For this course, the intuition is what matters. You're asking "what value does this approach?" not "can I prove it with epsilon-delta." If you go on to real analysis, you'll live in that world. For now, know it exists and why it exists: to make limits rigorous instead of relying on "obviously it goes to 5."
For the engineers
SRE examples
Instant vs. average in monitoring: A 5-minute average error rate might look fine while you're actually getting hammered this second. Alerts on rate-of-change (the derivative, which builds on limits) catch spikes faster than alerts on averages.
Secant to tangent in practice: When you calculate "errors per second over the last minute," that's a secant slope. When your monitoring system shows the instantaneous rate, it's approximating a tangent slope. The smaller your time window, the closer you get to the true instantaneous rate.
Continuity in metrics: SLO burn rate should move smoothly as load changes. If you see sudden jumps, that's often a broken counter, a deploy, or a data gap. Not real user impact. Discontinuities are worth investigating.
Intermediate Value Theorem for capacity: If your system handles 1,000 RPS fine and falls over at 5,000 RPS, there's some threshold in between where things start degrading. Continuous behavior means you can't jump from "fine" to "dead" without passing through "struggling."

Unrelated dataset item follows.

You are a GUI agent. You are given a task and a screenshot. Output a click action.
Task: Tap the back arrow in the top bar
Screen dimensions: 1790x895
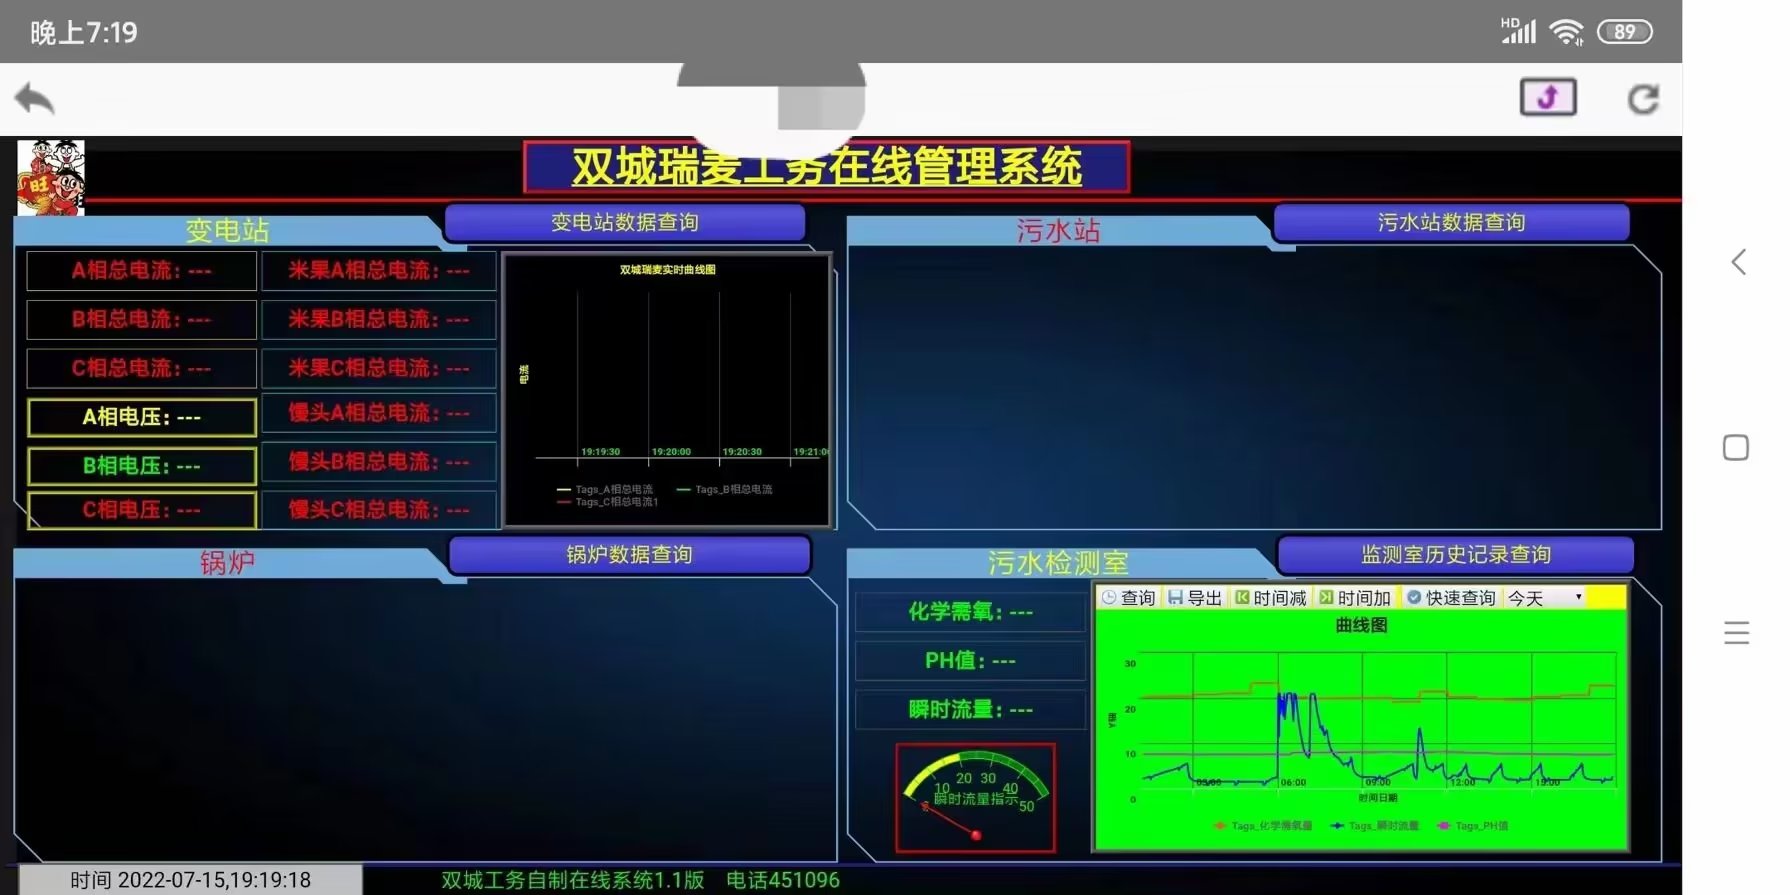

Squeeze theorem intuition: If you know your p50 latency is between 10ms and 50ms, and both bounds are converging to 30ms as load stabilizes, your p50 is heading to 30ms. Bounding gives you confidence even when exact measurement is noisy.
Limits that misbehave: During a canary rollout, if the metric near deploy time is chaotic and won't settle, don't try to fit a clean model yet. Stabilize first, then analyze.